Каграт, рассеянно потирая запястье, скрытое под кожаным ремнем-наручем, с сомнением взглянул на него.
— Разумеешь, Радбуг? По-твоему, надо прибрать старика?
— Почему нет? Списать его на харч завсегда успеется.
Каграт приглушенно зашипел, склонился над волшебником, приподнял ему голову, осмотрел рану на виске, оттянул пальцем верхнее веко.
— Да живой он, живой, — прохрипел Гнус. — Череп у него крепкий. Очнется — и будет как новенький, ну, может, поблюет немного… Ну так что, берёте? Или прикажете его за́раз в мешок — да в речку? Мне тут все равно лишние свидетели ни к чему.
— Ладно. — Каграт скрипнул зубами. — Найдется у тебя ошейник, Радбуг?
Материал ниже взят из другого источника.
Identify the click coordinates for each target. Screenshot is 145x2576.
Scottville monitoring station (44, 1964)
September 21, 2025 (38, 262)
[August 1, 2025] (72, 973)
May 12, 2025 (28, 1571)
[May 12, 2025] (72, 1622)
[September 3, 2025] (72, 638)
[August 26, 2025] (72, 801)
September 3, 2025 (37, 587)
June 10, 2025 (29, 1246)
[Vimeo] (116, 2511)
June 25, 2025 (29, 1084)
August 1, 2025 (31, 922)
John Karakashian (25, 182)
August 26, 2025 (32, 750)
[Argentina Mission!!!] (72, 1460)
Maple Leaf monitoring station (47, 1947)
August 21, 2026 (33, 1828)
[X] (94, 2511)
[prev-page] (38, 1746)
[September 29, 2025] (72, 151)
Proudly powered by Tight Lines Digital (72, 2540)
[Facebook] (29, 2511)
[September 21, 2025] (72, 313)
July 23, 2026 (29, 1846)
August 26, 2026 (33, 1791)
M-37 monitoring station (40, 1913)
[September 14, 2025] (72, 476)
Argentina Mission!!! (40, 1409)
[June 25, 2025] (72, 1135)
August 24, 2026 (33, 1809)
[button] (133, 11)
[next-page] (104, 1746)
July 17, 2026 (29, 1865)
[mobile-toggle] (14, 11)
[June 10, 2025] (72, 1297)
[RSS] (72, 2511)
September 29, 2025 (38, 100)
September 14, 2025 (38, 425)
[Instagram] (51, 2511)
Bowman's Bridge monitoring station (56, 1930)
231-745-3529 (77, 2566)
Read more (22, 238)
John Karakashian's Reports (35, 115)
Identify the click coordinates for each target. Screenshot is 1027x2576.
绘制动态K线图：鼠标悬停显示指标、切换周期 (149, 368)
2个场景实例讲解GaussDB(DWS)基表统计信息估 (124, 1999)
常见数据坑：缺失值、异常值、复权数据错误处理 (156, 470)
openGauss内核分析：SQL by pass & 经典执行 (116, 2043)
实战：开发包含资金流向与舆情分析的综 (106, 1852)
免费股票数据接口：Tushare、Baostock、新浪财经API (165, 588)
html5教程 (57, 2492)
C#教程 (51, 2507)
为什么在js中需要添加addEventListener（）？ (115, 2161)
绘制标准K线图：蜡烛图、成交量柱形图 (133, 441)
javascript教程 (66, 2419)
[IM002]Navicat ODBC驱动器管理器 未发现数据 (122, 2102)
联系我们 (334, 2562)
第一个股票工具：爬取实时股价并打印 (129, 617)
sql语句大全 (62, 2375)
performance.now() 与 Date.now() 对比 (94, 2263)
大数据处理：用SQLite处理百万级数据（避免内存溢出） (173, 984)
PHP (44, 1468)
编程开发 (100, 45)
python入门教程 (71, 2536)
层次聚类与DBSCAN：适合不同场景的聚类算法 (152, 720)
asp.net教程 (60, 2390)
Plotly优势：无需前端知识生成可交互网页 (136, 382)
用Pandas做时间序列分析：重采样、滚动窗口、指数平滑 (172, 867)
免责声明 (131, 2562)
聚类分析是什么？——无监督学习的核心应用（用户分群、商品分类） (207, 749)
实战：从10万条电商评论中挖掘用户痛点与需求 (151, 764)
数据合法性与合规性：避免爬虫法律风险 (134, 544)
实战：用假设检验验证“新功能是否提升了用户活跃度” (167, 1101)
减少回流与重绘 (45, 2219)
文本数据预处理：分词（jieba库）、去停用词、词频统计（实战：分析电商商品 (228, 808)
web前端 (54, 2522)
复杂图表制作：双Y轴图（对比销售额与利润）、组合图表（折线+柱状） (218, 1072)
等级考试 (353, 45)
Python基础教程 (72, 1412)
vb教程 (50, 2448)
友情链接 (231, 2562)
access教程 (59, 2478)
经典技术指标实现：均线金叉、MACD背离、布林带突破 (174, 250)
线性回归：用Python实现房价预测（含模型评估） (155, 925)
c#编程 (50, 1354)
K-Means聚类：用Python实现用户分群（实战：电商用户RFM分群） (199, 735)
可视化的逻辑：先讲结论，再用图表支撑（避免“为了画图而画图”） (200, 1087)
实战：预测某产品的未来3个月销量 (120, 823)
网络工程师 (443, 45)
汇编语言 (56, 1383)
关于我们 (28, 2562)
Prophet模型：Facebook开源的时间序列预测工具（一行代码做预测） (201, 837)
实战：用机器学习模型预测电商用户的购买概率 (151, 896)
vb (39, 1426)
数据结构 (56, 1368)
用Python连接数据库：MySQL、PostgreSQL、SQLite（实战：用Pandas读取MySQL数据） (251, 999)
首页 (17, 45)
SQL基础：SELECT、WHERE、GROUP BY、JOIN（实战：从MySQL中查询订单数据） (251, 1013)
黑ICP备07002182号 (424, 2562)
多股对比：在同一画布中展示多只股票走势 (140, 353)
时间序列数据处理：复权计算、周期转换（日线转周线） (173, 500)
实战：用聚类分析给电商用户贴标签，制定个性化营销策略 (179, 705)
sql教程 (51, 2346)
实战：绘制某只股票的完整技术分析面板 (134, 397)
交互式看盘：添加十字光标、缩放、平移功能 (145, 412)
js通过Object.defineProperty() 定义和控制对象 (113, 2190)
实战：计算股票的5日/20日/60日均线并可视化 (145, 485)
Радбуг снял с пояса длинную блестящую полосу — разомкнутое кольцо — и, приподняв голову Сарумана, застегнул узкий ободок у мага на шее: ошейник сочленился совершенно бесшумно, без малейшего щелчка. Два конца полосы влились один в другой, образовав замкнутое кольцо — и на секунду на поверхности ошейника вспыхнули зеленоватые руны, проступили сквозь странный, с темным отливом металл, как знаки сквозь промасленную бумагу — и тут же погасли. Радбуг поднялся, отступил, как-то торопливо вытер руки о штаны, точно прикосновение к ошейнику вызывало у него брезгливую дрожь.
— Готово. Можно идти…
Где-то хлопнула дверь. Долгий хриплый вопль пронесся по двору, ворвался в открытое окно, рассыпался отзвуками по углам тесной горницы — вопль, в котором сквозила и ярость, и боль, и глухая жестокая тоска, и смертная мука… Гнус вздрогнул и побледнел, едва не выронив лампу, орки, переглянувшись, бросились прочь из дома, а Гарх почему-то разом подумал о Бреоре, оставшемся где-то там, во дворе, в конюшне, в лапах коварного Храпа: кажется, бренный земной путь для бедняги закончился, и притом совершенно не лучшим образом…
* * *
— Какого лешего? — яростно прорычал Каграт. — Почему живым не могли взять? Ошейник не надели?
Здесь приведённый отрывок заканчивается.